**Tasks and exercises**
A - Answer these questions using the passage on November sports viewing:
(i) Which college football matchup is ESPN showing this evening?
(ii) How far away is the college basketball tipoff?
(iii) What reruns do some Facebook friends say they are watching?
B - According to the passage on November sports viewing, why do some Facebook friends say they don't really miss the NBA?
C - Reproduce the stretch of the passage on November sports viewing from "It’s midweek in" through "before February, anyway?".
::: Selected passage
It’s midweek in early November and you’re befuddled. The World Series is done, NASCAR is winding down, and meaningful pro golf is a distant memory. The college hoops tipoff is still a week away—and who really pays attention to college basketball before February, anyway?
So you open the paper to look at the evening’s sports listings. They’re pretty slim. ESPN is showing second-rate college football—Temple at Ohio, following last night’s Northern Illinois at Toledo. We’ve got women’s collegiate volleyball, the MLS playoffs, and men’s pro tennis on delay.
Facebook friends chime in that they’re watching Champions League futbol … and Road House. Some claim they don’t really miss the NBA because they’re getting their fix watching reruns of Kim’s [Kardashian] Fairytale Wedding.
::::::
::: Source data
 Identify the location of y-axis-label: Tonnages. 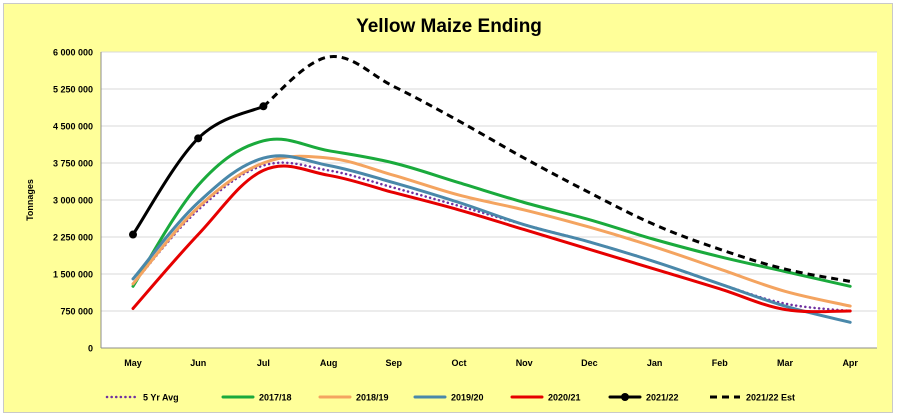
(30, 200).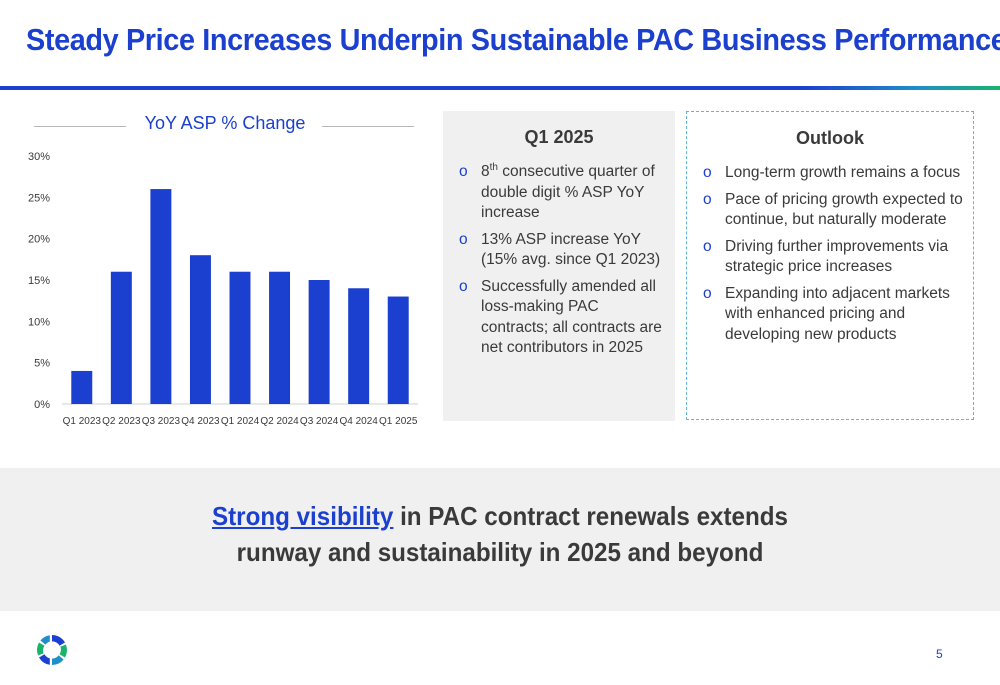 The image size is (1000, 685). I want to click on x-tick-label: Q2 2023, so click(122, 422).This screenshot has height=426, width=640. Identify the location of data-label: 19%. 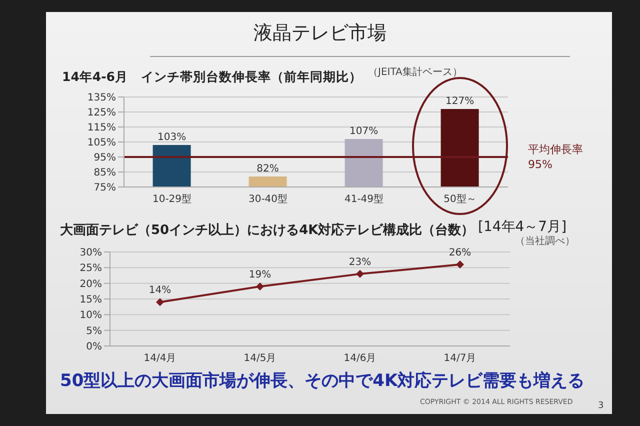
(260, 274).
::::::
::: Source data
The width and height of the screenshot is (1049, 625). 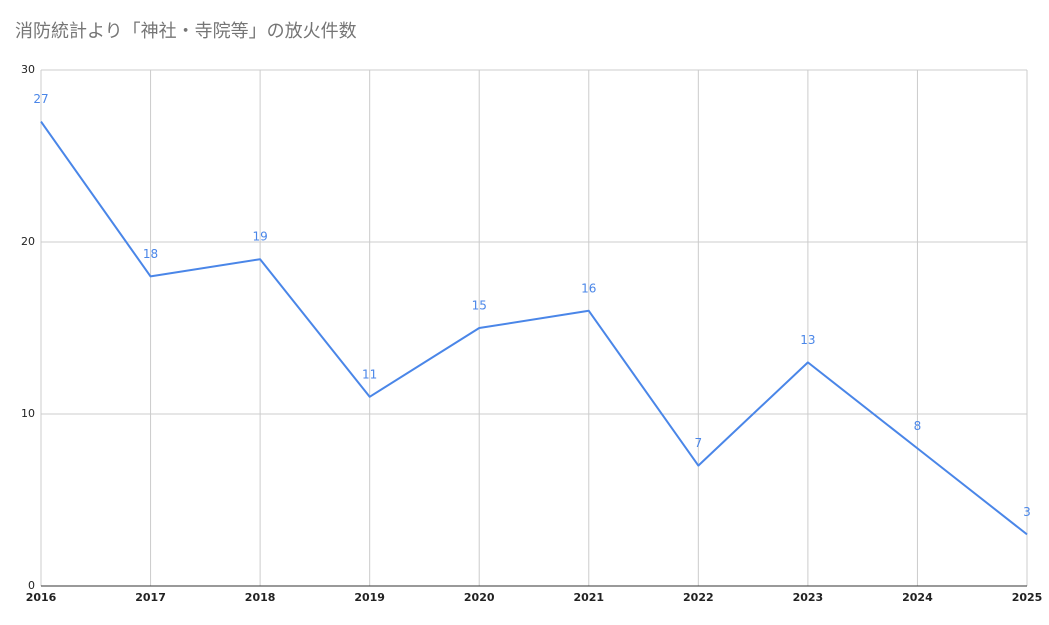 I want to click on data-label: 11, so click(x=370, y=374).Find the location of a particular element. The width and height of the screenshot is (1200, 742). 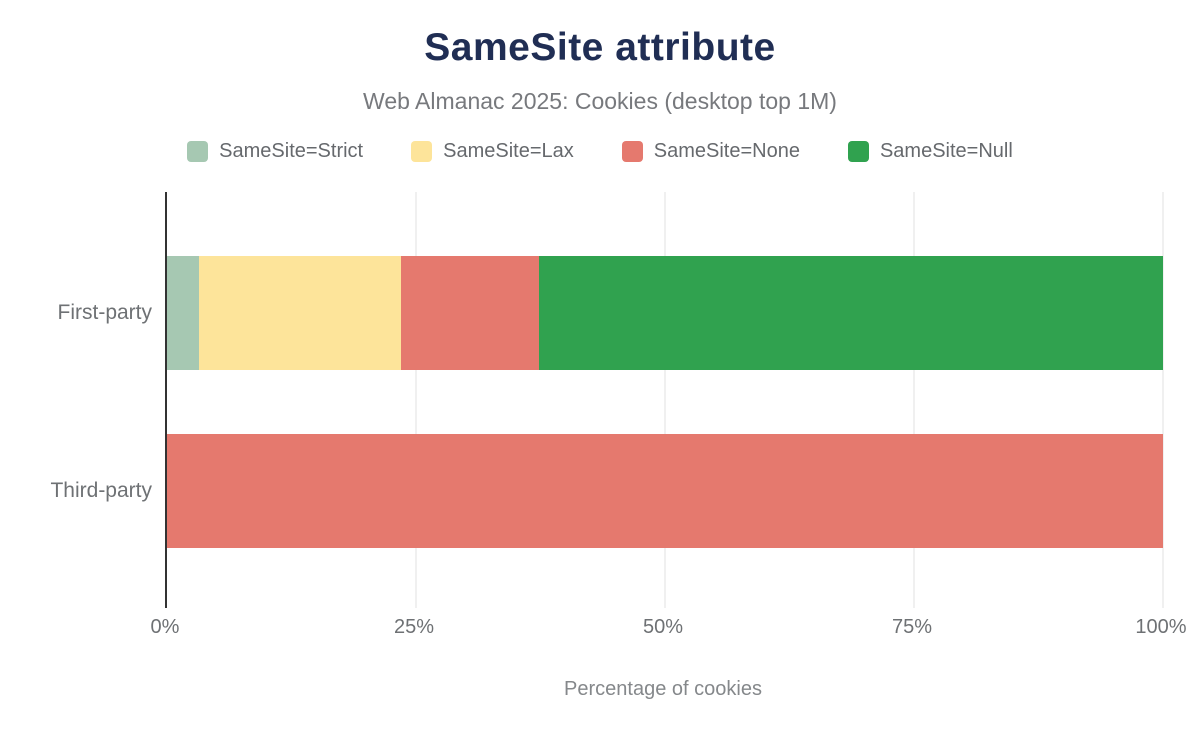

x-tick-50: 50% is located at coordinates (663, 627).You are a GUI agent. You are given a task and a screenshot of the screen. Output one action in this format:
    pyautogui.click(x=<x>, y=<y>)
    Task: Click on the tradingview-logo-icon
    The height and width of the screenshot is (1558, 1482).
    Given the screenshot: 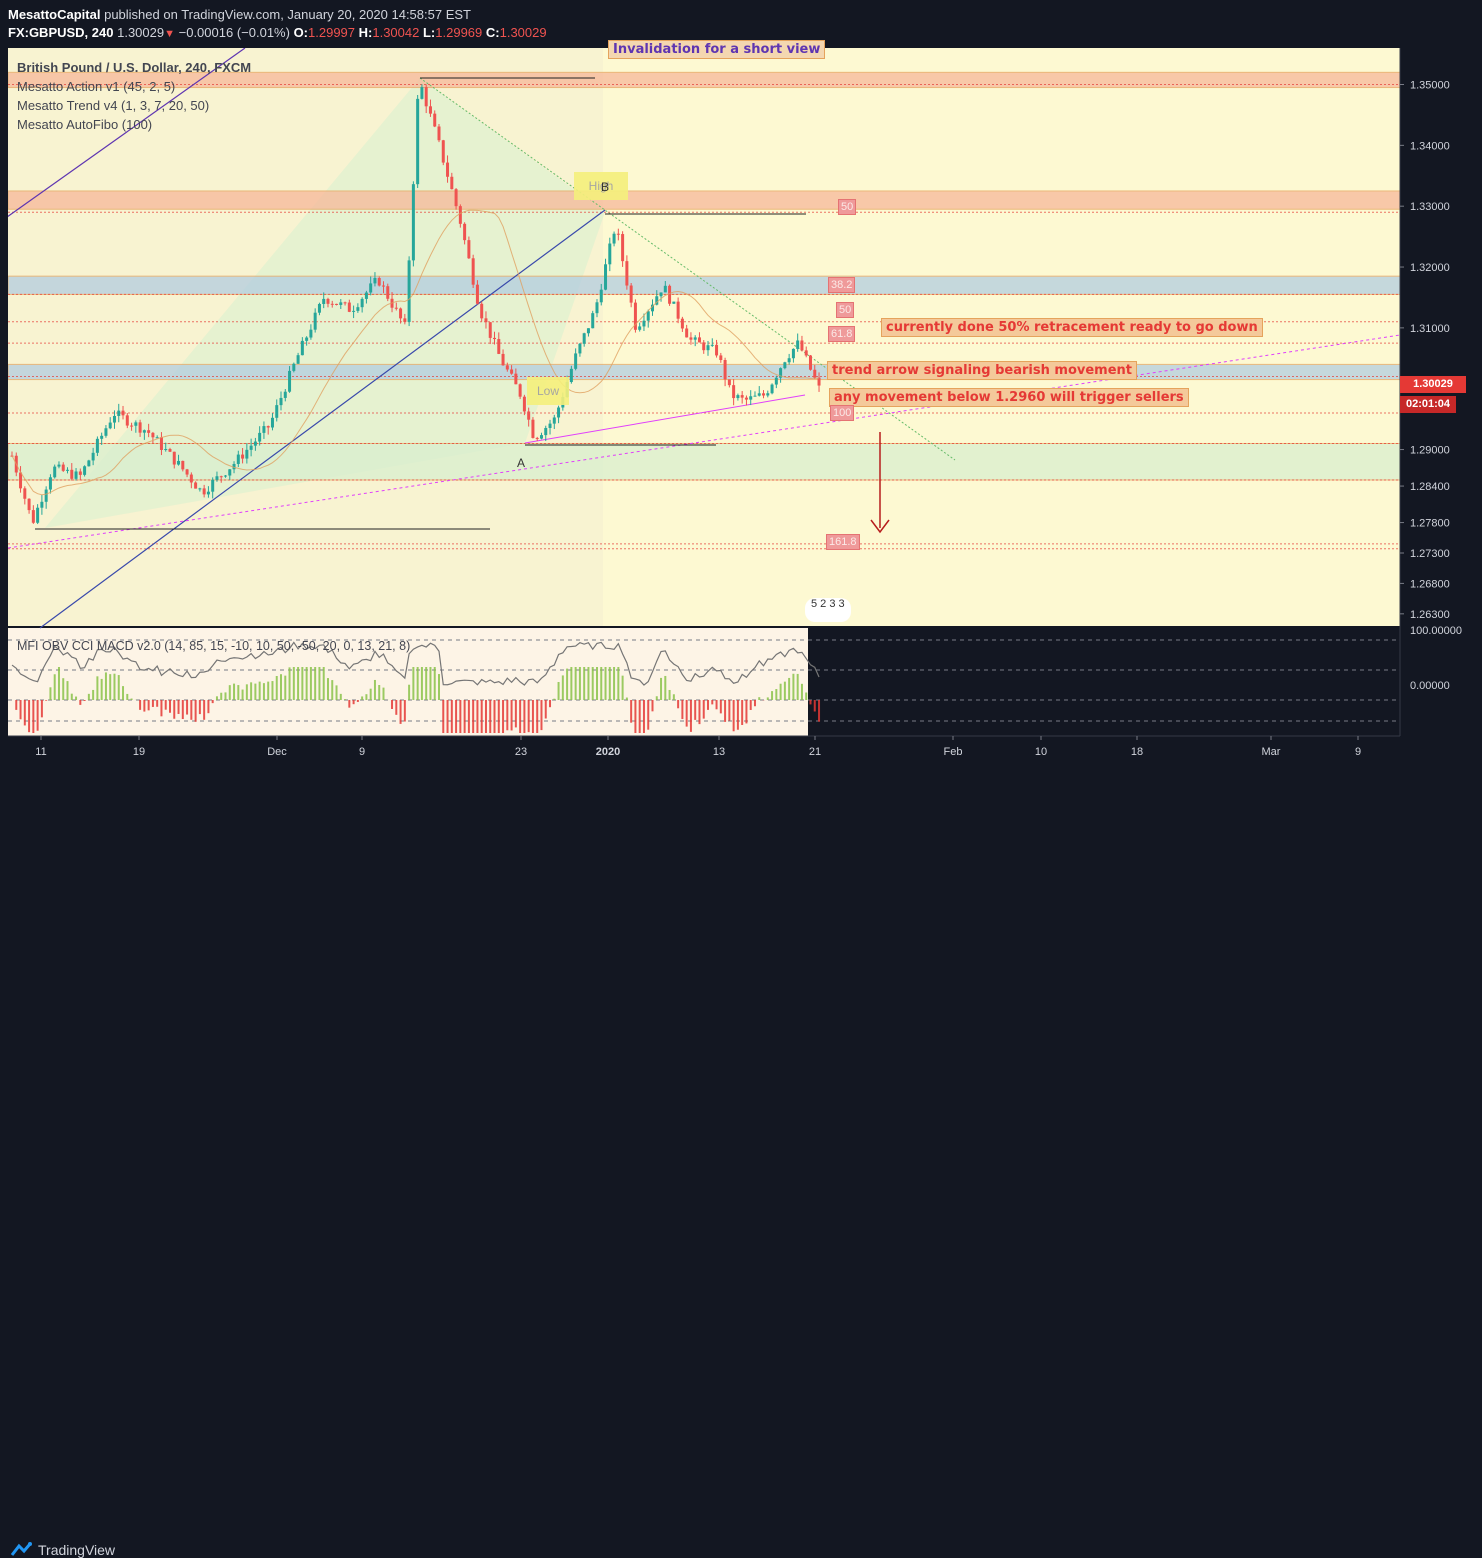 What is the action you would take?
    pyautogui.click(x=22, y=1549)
::::::
**Responses by item number**
A -
(i) Temple at Ohio.
(ii) A week away.
(iii) Kim's Fairytale Wedding.

B - They say they don't really miss the NBA because they are getting their fix by watching reruns of Kim's Fairytale Wedding.

C -
It’s midweek in early November and you’re befuddled. The World Series is done, NASCAR is winding down, and meaningful pro golf is a distant memory. The college hoops tipoff is still a week away—and who really pays attention to college basketball before February, anyway?